Open yorkerlin opened 8 years ago

yorkerlin commented 8 years ago

@karlnapf http://fastml.com/running-things-on-a-gpu/

yorkerlin commented 8 years ago
On our rig, a GPU seems to be 20 times faster than a somewhat older CPU. 
There are already quite a few CUDA-capable machine learning toolkits, mainly for neural networks and SVM, and we think that more are coming. 
Here are a couple. Neural network libraries are mostly in Python and SVM packages in C/Matlab:

SVM packages:

    GPUMLib - a C++ library with NN, SVM and matrix factorization
    GTSVM - A GPU-Tailored Approach for Training Kernelized SVMs
    cuSVM - A CUDA Implementation of Support Vector Classification and Regression in C/Matlab
    GPUSVM - another CUDA SVM package
    GPU-LIBSVM - GPU-accelerated LIBSVM for Matlab

from http://fastml.com/running-things-on-a-gpu/

yorkerlin commented 8 years ago

@karlnapf Since one of Shogun's key features is Kernelized SVM, we have to improve our SVM algorithms. @lambday Your work is essential.

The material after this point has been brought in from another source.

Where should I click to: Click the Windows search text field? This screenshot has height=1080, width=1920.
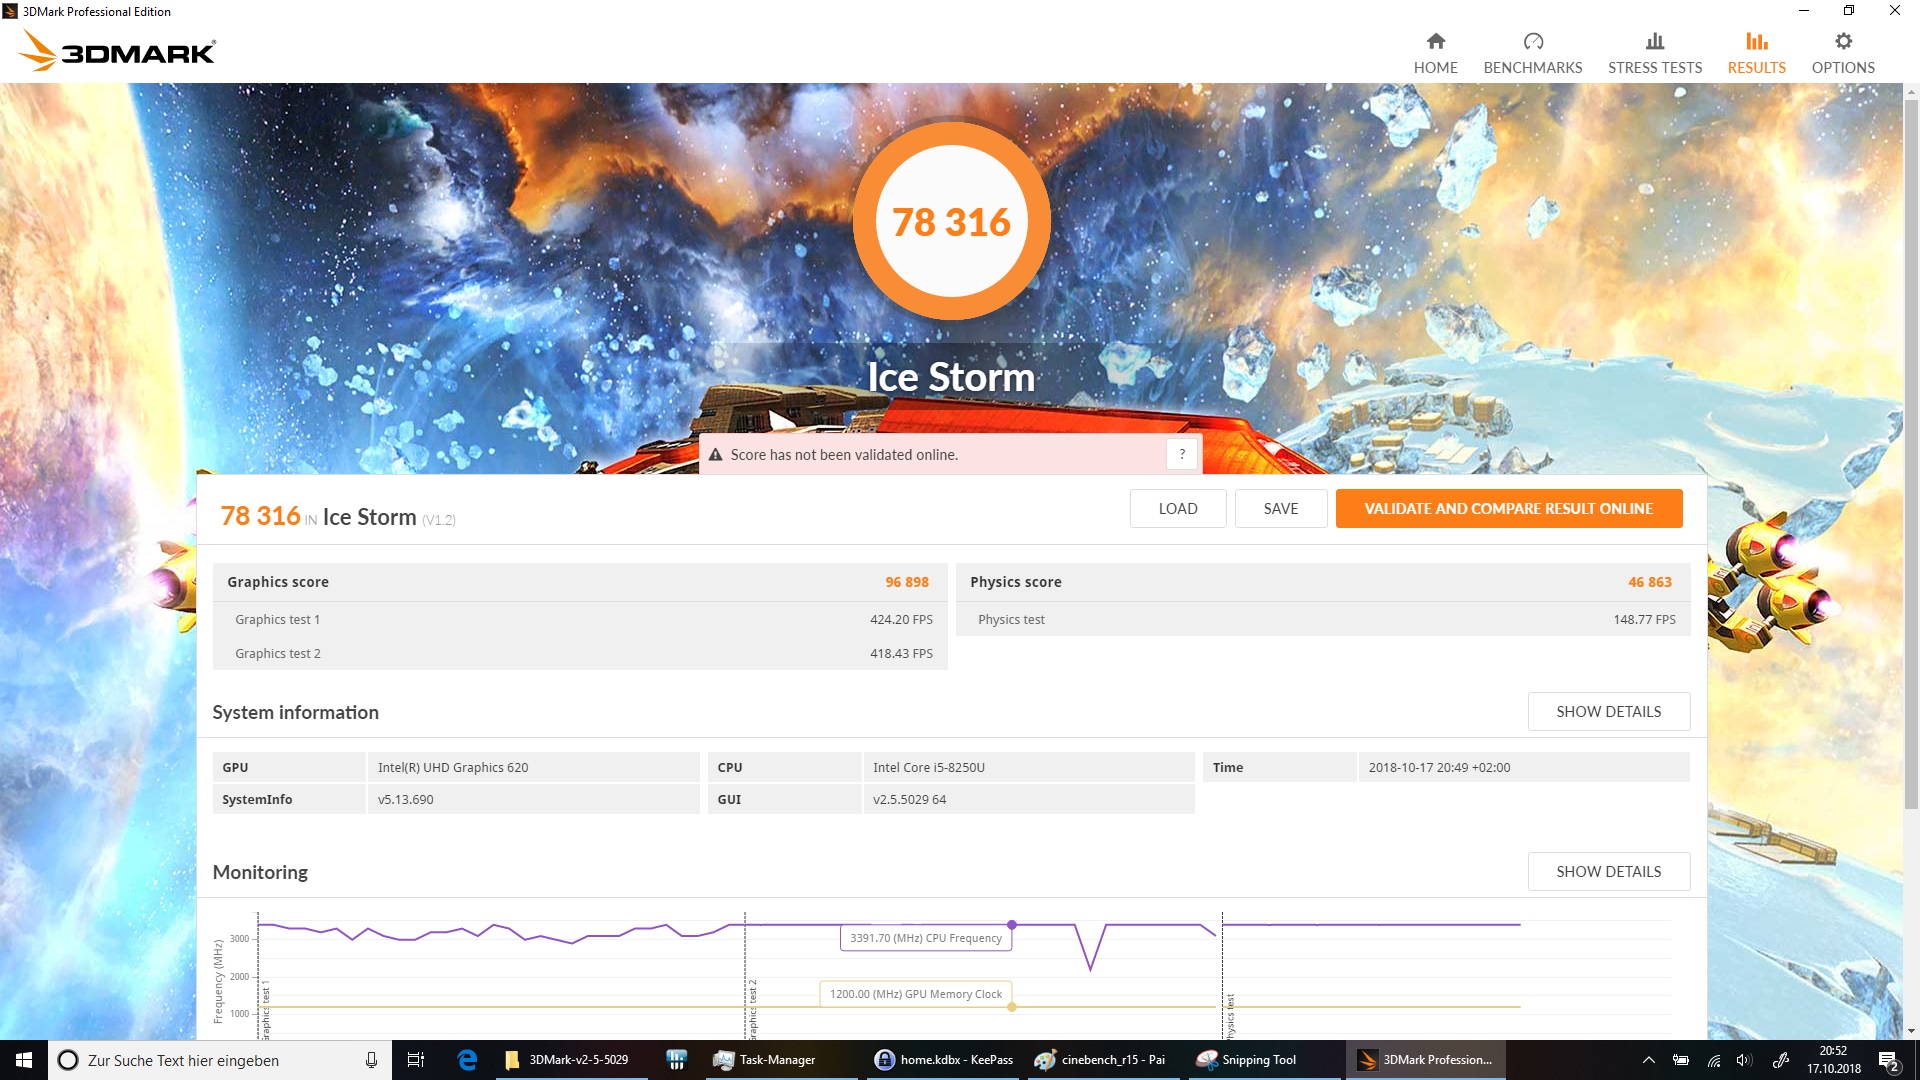(x=210, y=1060)
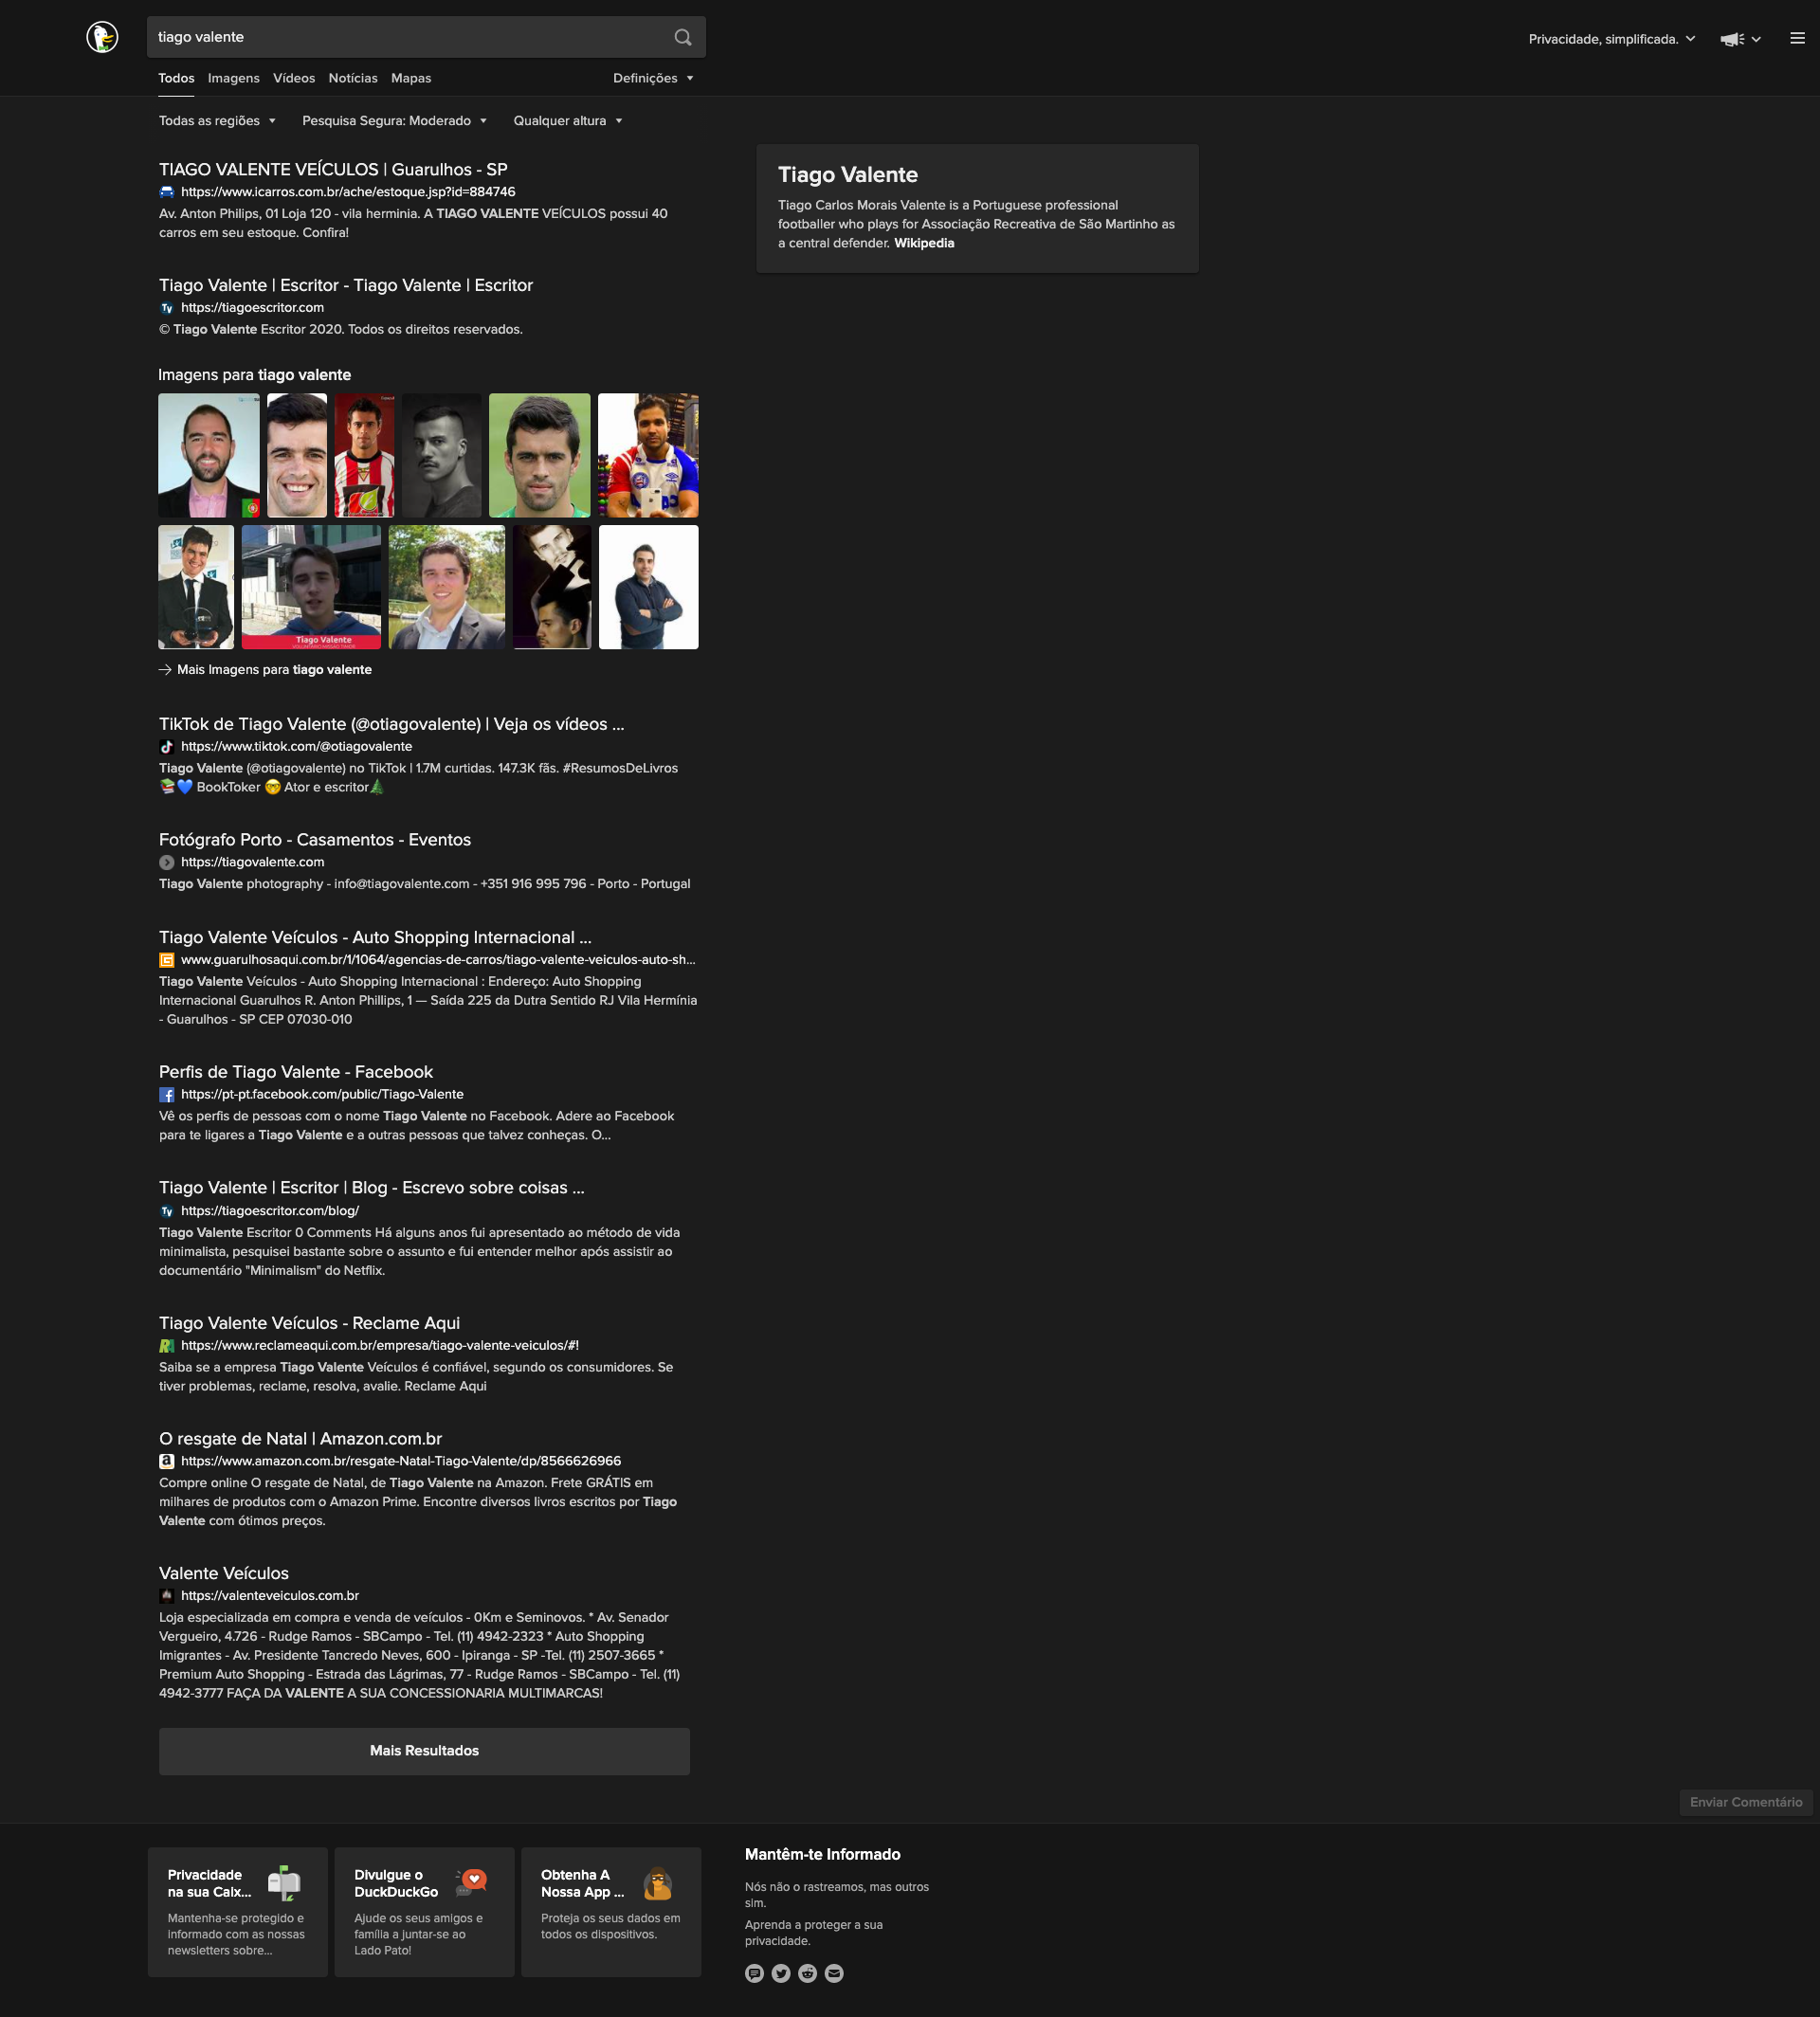The width and height of the screenshot is (1820, 2017).
Task: Open the Wikipedia link in info box
Action: (923, 243)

karlnapf commented 8 years ago

Might be worth to have a look at these GPU accelerated SVM solvers and see how we can adapt this to Shogun and which operations we need.

yorkerlin commented 8 years ago

@karlnapf some results see Table 1 (page 6) of http://arxiv.org/pdf/1404.1066.pdf

karlnapf commented 8 years ago

Uh, man these speedups almost hurt -- 200x ?? We should definitely look more into this thing.

vigsterkr commented 8 years ago

@karlnapf @yorkerlin hence the suggested gsoc project: KKT framework; where one could address most of these issues

yorkerlin commented 8 years ago

@karlnapf 200x in red likely means: 200x speed up in training phrase but poor accuracy in test phrase

jucor commented 7 years ago

Hi team! Sorry to necro this issue, but is there now GPU support for SVM in Shogun?

vigsterkr commented 7 years ago

@jucor our linalg finally supports it (just merged), but none of the svm's linalg part has been ported yet to be using the new linalg framework.... so not yet.

jucor commented 7 years ago

Thanks for the very fast answer @vigsterkr ! Impressive :) Good luck with the port.

karlnapf commented 7 years ago

For the record: It is not as simple as putting linalg calls in the SVM solver. The GPU SVM implementations are quite different from the CPU ones, and partly achieve the speedups with accuracy tradeoffs. This is a more serious task. Contributions are welcome!